A pesar de ser un guajiro del campo habanero que se hizo famoso de la noche a la mañana y se relacionaba con artistas de relieve internacional desde muy joven, el pianista se adaptó muy bien a la vida anodina, modesta y sin recursos en la que le llegó a faltar un plato de comida. Asumió con entereza lo que debía ser para alguien de Quivicán vivir en el congelador de un frigorífico y asimiló las temperaturas de su nuevo país. Olvidó los calores húmedos y el sol del mediodía de Cuba. "La vida tiene cosas raras", dijo con misterio un día que le comentaron que lo habían visto feliz y agradecido después de una actuación en el Círculo Polar, en una escena de un documental.

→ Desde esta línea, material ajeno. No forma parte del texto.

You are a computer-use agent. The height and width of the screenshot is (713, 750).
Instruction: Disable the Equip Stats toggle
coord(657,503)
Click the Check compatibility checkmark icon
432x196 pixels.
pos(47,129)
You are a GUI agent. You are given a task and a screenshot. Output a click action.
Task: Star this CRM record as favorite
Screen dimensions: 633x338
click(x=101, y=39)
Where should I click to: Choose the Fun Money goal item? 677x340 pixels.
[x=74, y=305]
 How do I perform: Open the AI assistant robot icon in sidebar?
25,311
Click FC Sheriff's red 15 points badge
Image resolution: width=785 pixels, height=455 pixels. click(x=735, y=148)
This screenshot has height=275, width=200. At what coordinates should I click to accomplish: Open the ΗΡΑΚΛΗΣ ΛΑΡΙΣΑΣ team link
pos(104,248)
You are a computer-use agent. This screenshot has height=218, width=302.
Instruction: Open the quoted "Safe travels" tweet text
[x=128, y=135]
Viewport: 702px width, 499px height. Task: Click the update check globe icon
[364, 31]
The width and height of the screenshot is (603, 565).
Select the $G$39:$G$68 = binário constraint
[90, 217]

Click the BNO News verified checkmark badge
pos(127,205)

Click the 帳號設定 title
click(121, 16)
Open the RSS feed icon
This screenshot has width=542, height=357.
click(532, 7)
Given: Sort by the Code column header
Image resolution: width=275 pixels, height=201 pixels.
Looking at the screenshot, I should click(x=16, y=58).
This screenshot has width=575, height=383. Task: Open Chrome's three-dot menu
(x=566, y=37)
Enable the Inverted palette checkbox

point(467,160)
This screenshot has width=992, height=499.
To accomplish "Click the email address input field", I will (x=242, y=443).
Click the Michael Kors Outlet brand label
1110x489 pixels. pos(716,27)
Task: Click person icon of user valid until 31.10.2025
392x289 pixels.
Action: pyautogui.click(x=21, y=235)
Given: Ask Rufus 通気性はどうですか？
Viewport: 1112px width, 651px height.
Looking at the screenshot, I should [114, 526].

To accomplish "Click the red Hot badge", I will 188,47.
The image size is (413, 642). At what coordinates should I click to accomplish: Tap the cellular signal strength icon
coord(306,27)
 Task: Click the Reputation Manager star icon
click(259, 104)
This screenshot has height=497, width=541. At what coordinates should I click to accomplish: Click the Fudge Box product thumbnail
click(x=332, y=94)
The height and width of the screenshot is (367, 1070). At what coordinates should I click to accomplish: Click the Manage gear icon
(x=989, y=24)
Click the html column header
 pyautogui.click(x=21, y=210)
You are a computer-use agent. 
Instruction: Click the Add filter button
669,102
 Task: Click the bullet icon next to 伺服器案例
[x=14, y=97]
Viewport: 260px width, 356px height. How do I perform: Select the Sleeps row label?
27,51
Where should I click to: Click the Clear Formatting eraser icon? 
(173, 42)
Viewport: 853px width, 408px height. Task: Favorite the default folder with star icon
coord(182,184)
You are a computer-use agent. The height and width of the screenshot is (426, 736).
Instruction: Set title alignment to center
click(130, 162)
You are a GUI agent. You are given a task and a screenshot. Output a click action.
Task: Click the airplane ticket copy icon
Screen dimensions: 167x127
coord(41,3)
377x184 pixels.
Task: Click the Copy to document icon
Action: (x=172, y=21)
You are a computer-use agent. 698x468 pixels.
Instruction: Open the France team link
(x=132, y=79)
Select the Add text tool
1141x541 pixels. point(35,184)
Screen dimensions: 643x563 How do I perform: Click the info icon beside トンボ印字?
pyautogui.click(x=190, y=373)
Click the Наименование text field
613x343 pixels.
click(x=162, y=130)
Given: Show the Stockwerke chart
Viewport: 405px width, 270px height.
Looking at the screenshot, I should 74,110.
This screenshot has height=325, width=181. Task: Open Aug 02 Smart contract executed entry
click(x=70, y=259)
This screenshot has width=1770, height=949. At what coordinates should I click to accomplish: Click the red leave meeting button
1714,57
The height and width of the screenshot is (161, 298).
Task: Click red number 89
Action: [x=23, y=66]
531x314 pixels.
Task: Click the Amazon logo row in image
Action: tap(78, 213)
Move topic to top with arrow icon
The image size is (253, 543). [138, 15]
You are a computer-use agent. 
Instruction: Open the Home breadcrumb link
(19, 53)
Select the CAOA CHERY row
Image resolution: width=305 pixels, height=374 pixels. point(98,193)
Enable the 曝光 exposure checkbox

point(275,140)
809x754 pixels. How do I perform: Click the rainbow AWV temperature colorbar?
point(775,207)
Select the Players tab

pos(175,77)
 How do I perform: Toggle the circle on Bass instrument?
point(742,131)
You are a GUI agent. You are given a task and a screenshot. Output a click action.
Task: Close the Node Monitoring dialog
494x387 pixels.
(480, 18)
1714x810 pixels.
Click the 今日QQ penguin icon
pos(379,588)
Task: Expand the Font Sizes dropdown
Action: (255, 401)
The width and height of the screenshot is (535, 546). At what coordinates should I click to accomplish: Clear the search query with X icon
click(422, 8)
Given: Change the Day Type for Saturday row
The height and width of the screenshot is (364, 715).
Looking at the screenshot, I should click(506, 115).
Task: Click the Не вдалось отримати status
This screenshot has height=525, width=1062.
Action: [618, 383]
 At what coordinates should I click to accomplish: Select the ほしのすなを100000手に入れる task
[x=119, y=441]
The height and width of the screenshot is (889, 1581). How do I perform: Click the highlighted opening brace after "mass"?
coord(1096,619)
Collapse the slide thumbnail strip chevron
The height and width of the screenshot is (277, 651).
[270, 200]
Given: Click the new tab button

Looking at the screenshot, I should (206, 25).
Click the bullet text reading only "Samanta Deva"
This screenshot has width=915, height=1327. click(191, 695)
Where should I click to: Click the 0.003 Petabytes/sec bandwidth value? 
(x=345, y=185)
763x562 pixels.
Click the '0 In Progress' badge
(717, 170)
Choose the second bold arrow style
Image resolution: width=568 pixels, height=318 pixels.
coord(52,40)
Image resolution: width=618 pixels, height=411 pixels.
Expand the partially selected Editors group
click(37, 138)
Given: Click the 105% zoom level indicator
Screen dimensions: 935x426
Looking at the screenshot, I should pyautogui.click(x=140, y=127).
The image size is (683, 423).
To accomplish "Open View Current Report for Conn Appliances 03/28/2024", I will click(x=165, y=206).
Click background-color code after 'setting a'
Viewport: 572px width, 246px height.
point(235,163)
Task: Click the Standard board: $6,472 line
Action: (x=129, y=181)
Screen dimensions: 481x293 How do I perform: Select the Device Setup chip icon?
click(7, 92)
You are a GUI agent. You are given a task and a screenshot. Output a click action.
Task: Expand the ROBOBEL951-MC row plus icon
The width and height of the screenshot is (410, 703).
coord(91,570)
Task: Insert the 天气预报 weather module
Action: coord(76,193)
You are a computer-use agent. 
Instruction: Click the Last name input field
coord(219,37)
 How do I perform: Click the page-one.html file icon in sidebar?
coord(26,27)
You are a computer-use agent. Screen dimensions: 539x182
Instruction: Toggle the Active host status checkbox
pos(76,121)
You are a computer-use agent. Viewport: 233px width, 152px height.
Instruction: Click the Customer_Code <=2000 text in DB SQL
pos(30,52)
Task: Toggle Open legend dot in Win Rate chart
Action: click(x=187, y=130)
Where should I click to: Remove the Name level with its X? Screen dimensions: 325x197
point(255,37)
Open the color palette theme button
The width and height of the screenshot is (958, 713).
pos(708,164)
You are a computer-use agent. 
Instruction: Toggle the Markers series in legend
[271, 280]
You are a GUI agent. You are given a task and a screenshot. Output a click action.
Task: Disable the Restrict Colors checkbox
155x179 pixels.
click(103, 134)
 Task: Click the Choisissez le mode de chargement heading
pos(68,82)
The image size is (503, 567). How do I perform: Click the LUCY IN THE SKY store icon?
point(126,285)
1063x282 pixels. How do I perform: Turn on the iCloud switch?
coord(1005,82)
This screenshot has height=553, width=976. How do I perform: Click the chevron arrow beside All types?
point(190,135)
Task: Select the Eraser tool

El saxofonista Paquito D'Rivera y el cineasta Fernando Trueba lo sacaron de esas sombras nevadas hacia 1994. Bebo Valdés reencontró su leyenda, y su obra el sitio que le habían escatimado sus enemigos políticos, los envidiosos y, de alguna manera, sus lealtades personales. Tenía 76 años y con su compatriota hizo el disco Bebo rides again, apareció en el documental Calle 54 de Trueba y grabó Lágrimas negras con el cantaor Diego El Cigala, una antología de temas latinoamericanos que le dio el premio Grammy de 2002.
Tres años después, en la cumbre negada por la nieve, el artista, con el pretexto de hacerle un regalo a su mujer que amaba España, compró una casa y se mudó a Benalmádena, en Málaga, donde podía viajar con la memoria a La Habana con solo asomarse por la ventana, salir al patio o tomarse un café en el bar de la esquina. No extrañaba el frío sueco, solía decirle a los amigos, aunque tenía cierta nostalgia y se acordaba mucho de sus hijos y de sus nietas, que eran altas y bellas como su abuela Rose Marie.
En su retiro andaluz se enfermó de gravedad y, en marzo de 2013, lo llevaron a Suecia. Allí murió, en Estocolmo, bajo la nieve, donde encontró el amor y la libertad.